The woman shrunk a little.
"I'm almost afraid, Mr. Ingelow. I don't like drugging. They're old and feeble; I daren't do it."
"You must do it," Hugh Ingelow said, sternly. "I tell you there is no danger. Do you take me for a murderer?"
"No; but there might be a mistake."
"There is none. The powder is an opiate; it will harm no one. They will go to sleep a little earlier, and sleep a little longer and a little sounder than usual—that is all."
Mrs. Sharpe took the paper, but with evident reluctance.
"I tell you it is all right," reiterated Hugh Ingelow; "no one is to be murdered but the dogs. Doctor Oleander will have no scruple about drugging Miss Dane on Friday night, you will see. The choice lies between her and them. Are you going to fail me at the last, Sarah?" sternly.
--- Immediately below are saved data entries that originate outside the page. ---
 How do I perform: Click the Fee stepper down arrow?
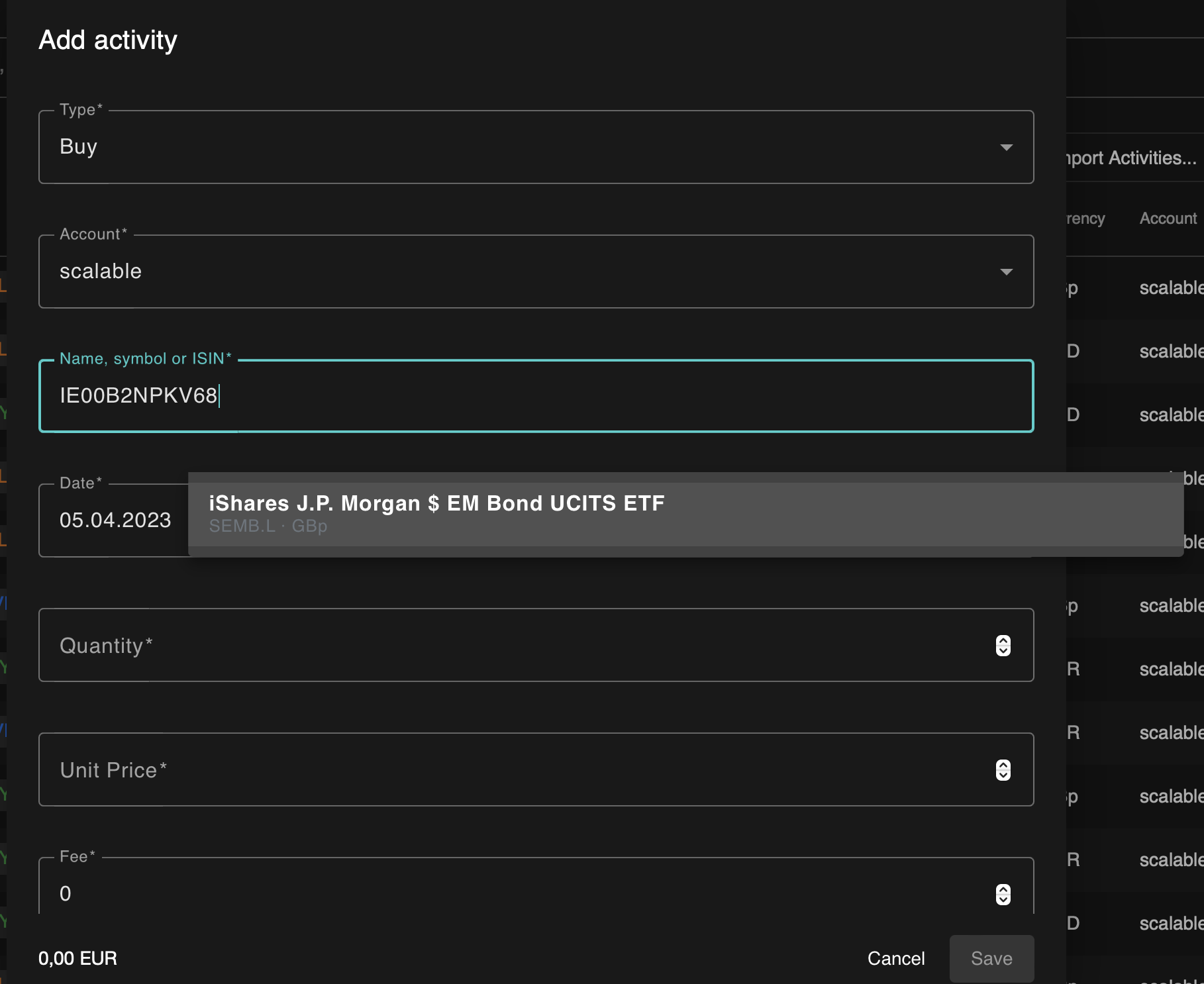[1003, 901]
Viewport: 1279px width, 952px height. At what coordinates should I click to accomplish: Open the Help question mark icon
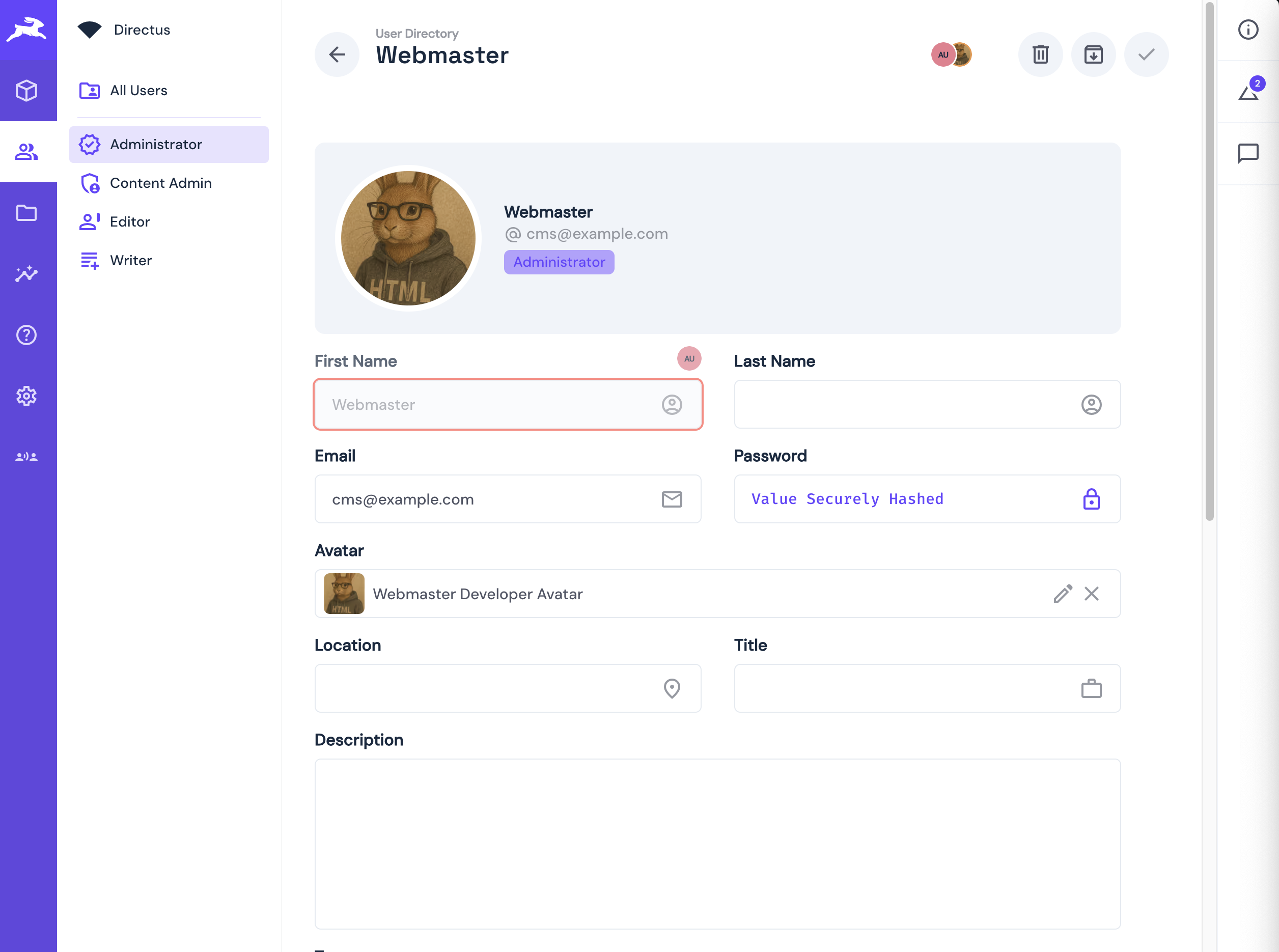point(27,335)
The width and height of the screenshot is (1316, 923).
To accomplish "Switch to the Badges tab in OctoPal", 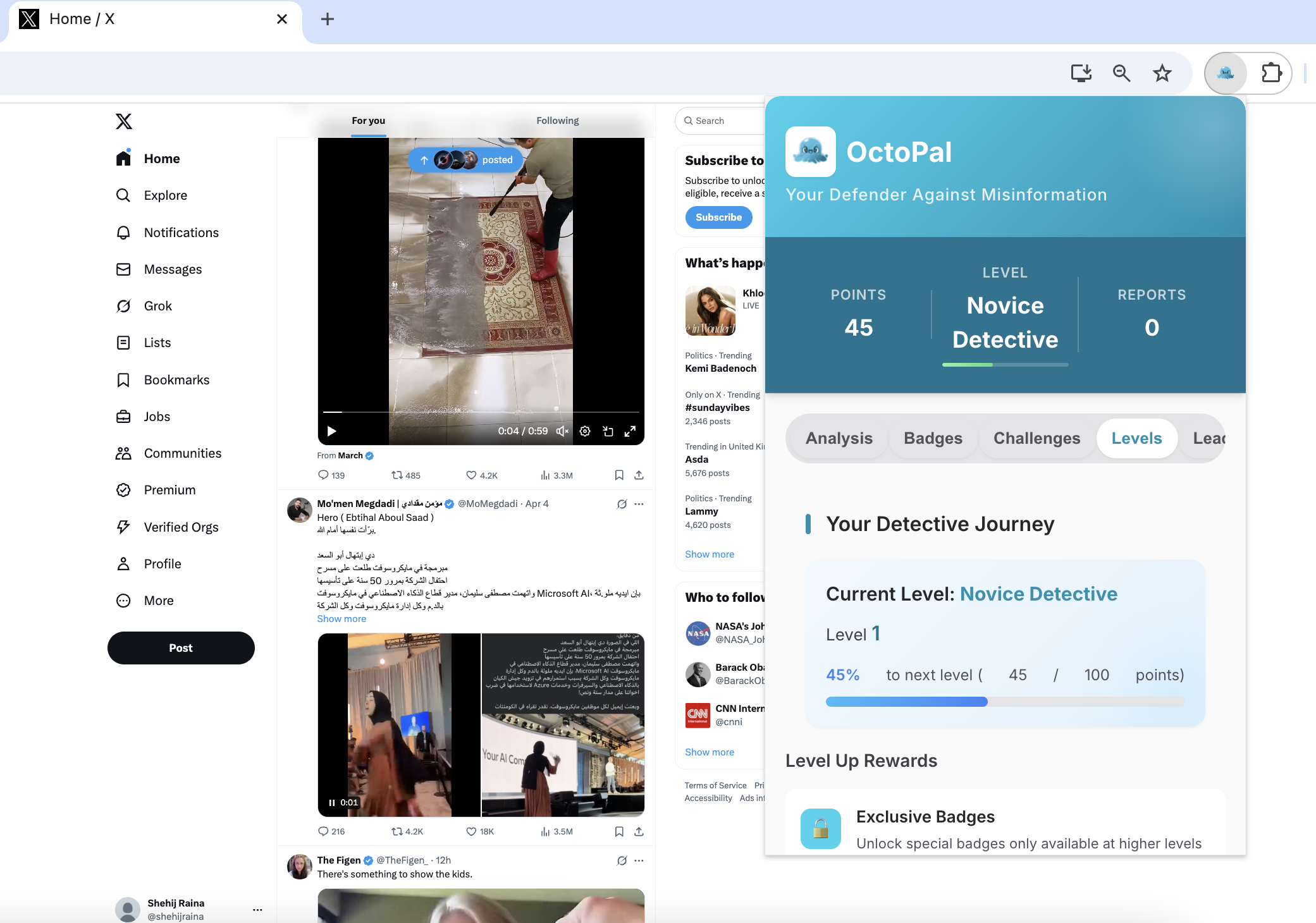I will tap(933, 438).
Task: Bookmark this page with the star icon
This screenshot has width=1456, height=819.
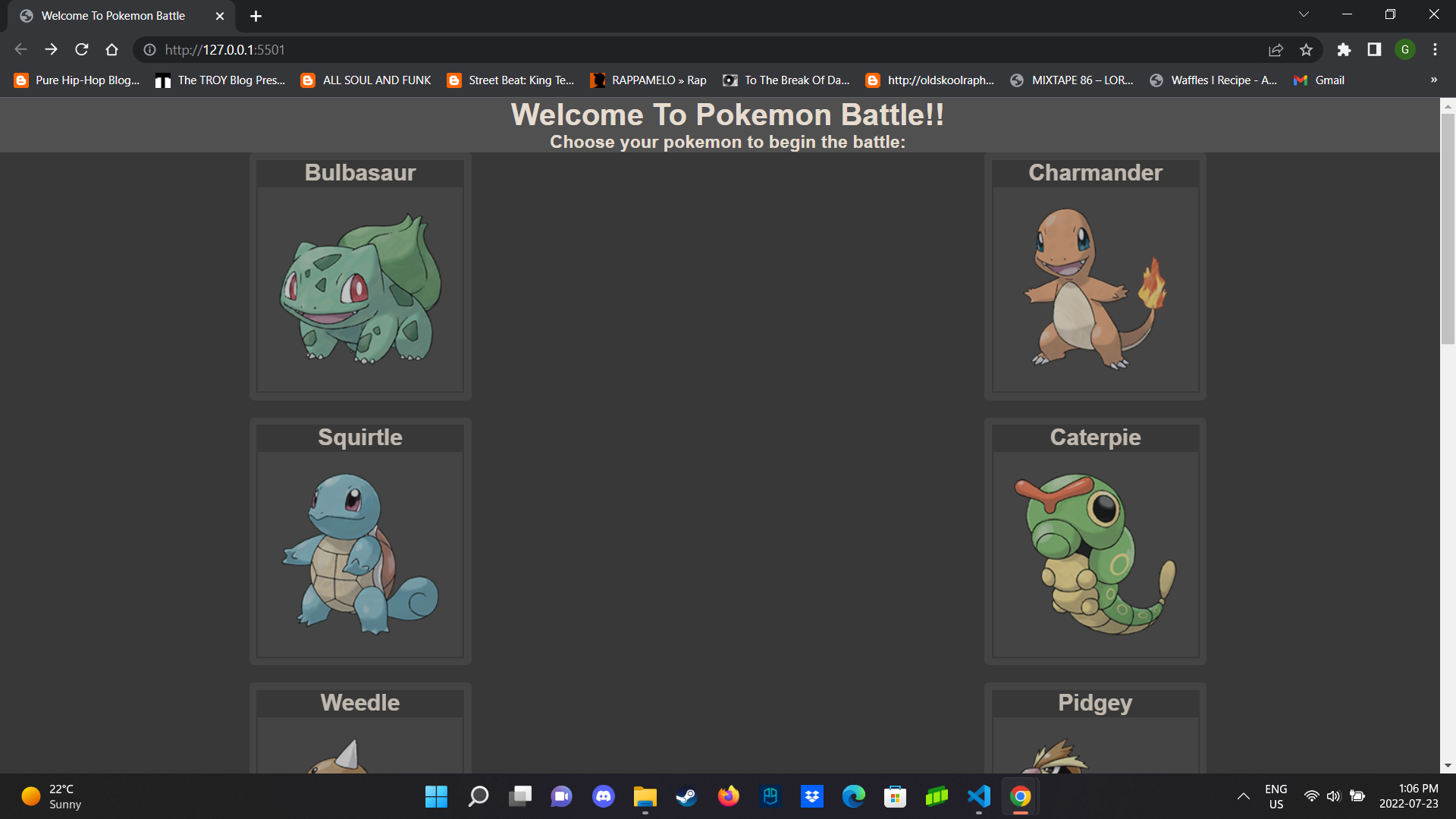Action: point(1306,49)
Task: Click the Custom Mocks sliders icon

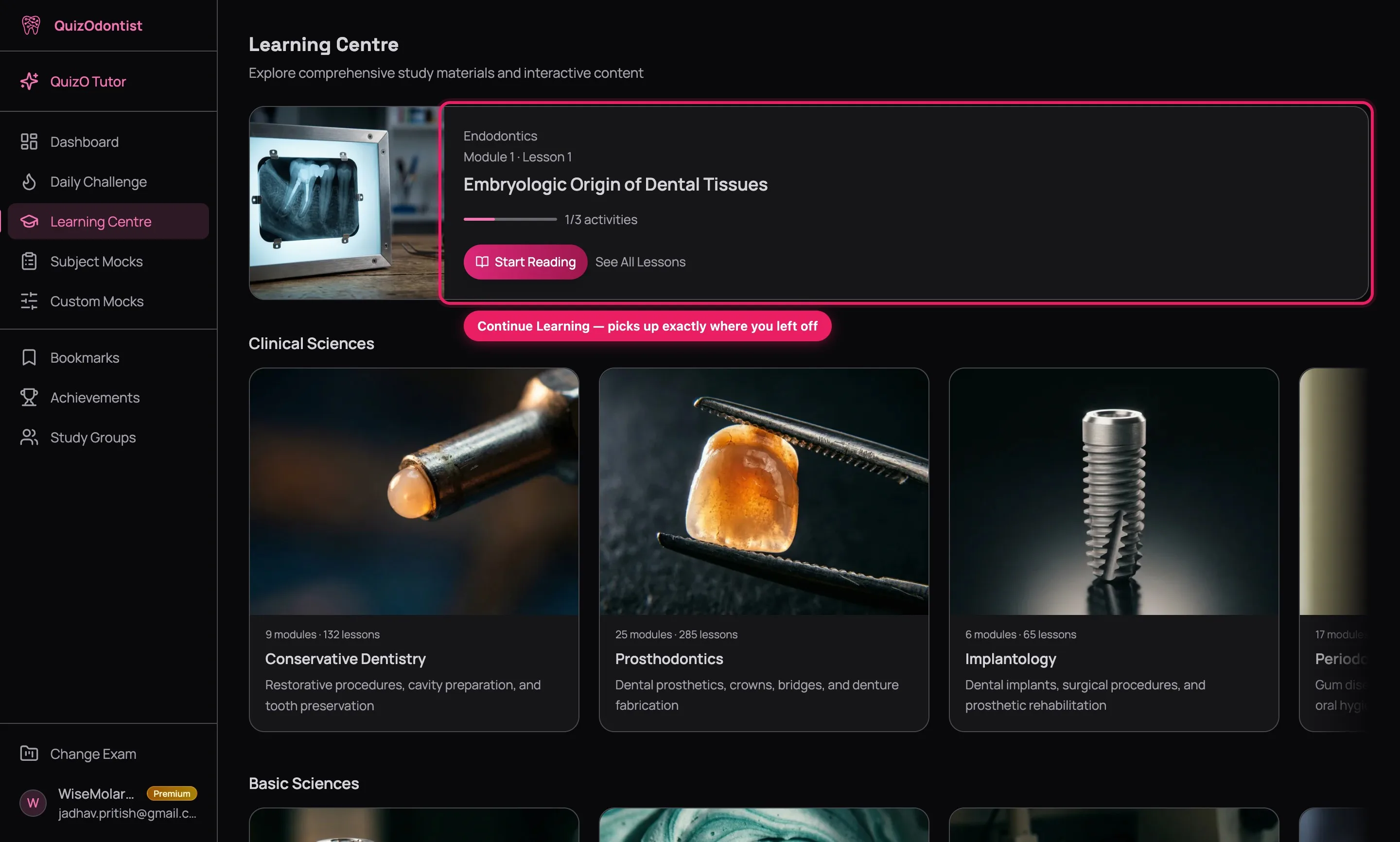Action: click(x=29, y=301)
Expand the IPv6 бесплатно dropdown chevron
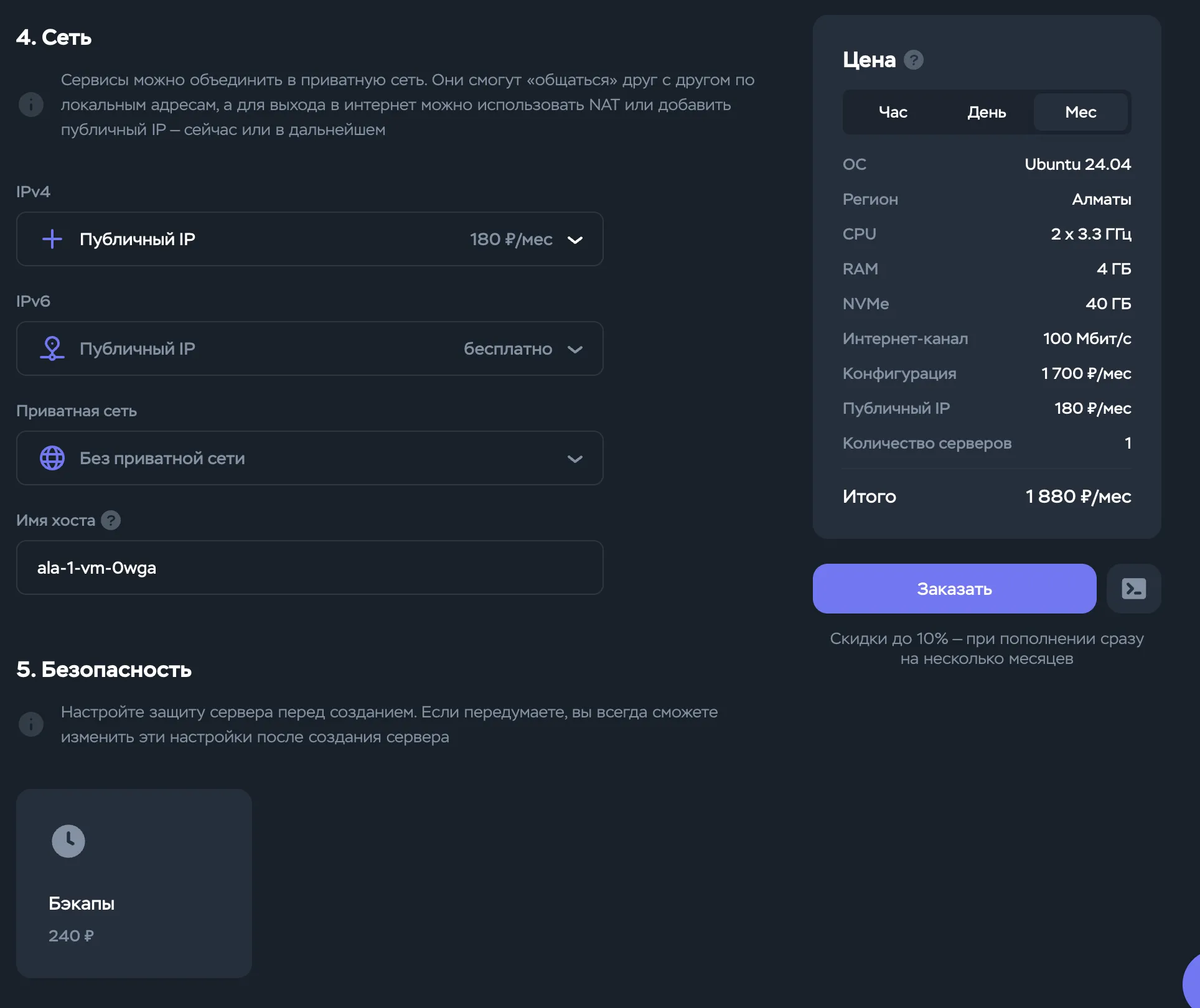 [x=575, y=349]
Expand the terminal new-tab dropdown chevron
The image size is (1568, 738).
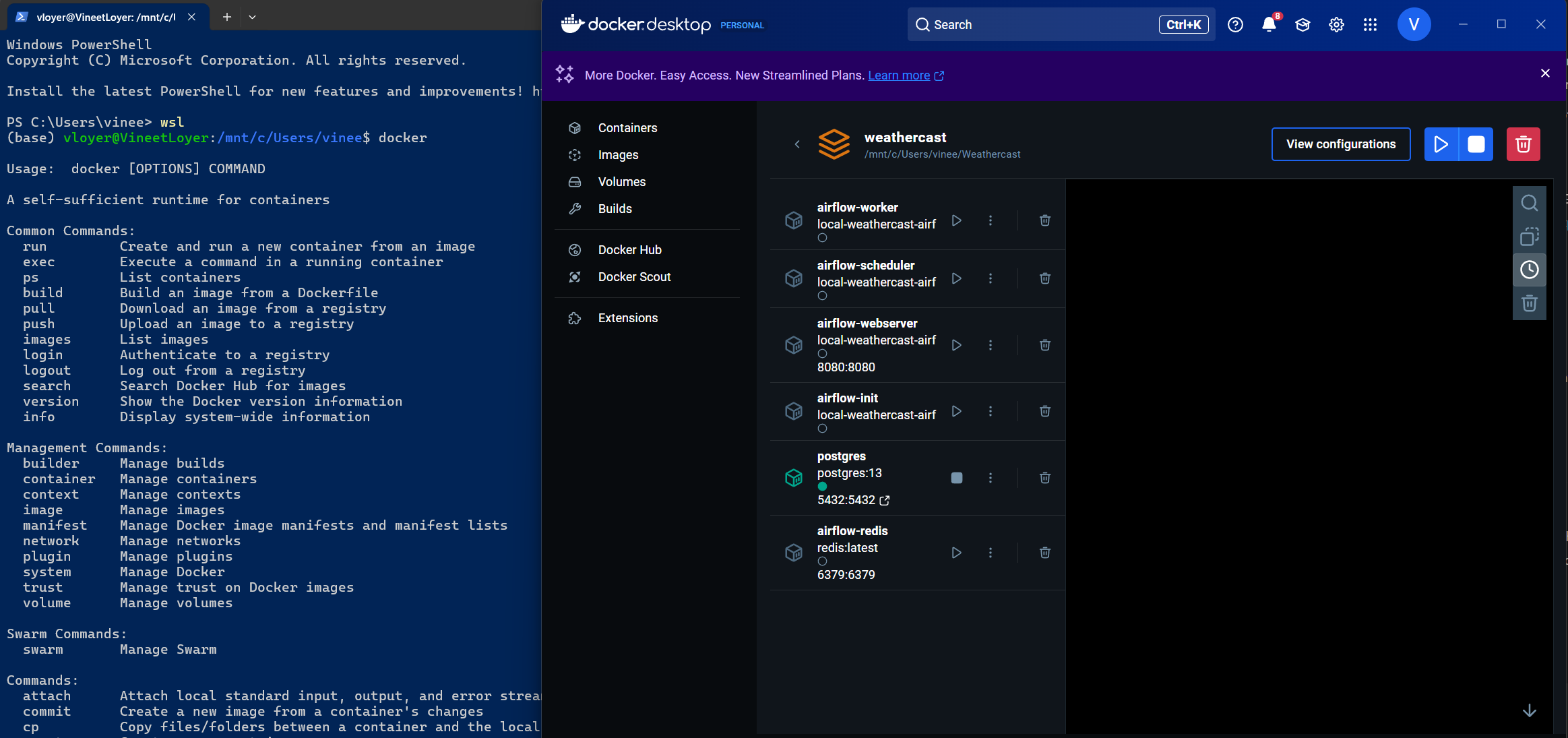252,17
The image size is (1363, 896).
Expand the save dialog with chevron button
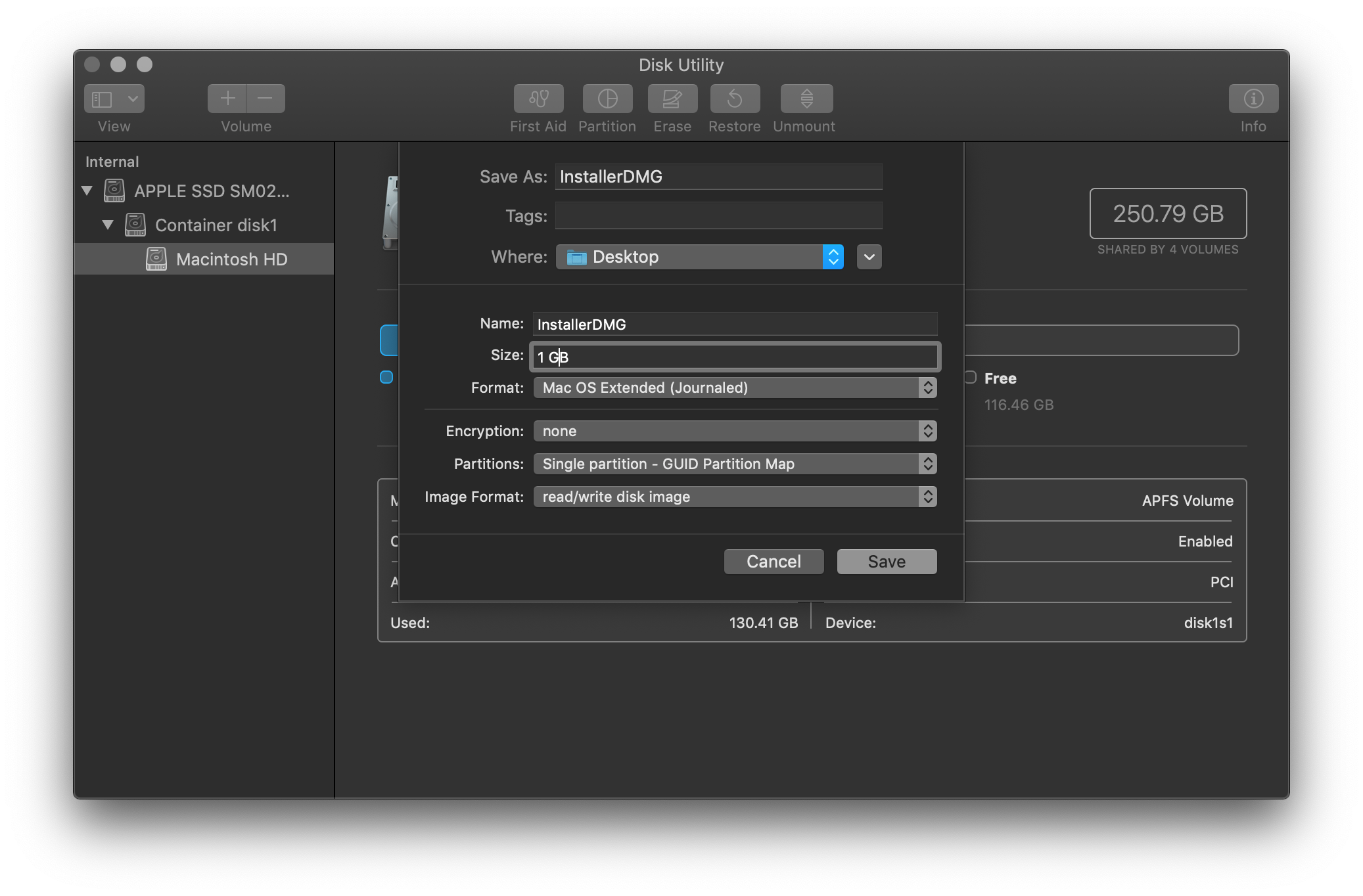pos(869,257)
"No," said the woman. She dropped the little package in her pocket, and looked him firmly in the face. "I'll do it, Mr. Ingelow. And then?"
"And then the dogs will be dead, and the people asleep, before ten o'clock. At ten I'll be at the gate; a vehicle will be waiting down below in the clump of cedars. You will open the house door and the garden gate, and let me in. Before another day we'll be in the city."
"So be it. And now," said Mrs. Sharpe, drawing her shawl around her, "I must go. I came to walk off a bad headache; I find it is gone, so I had better return."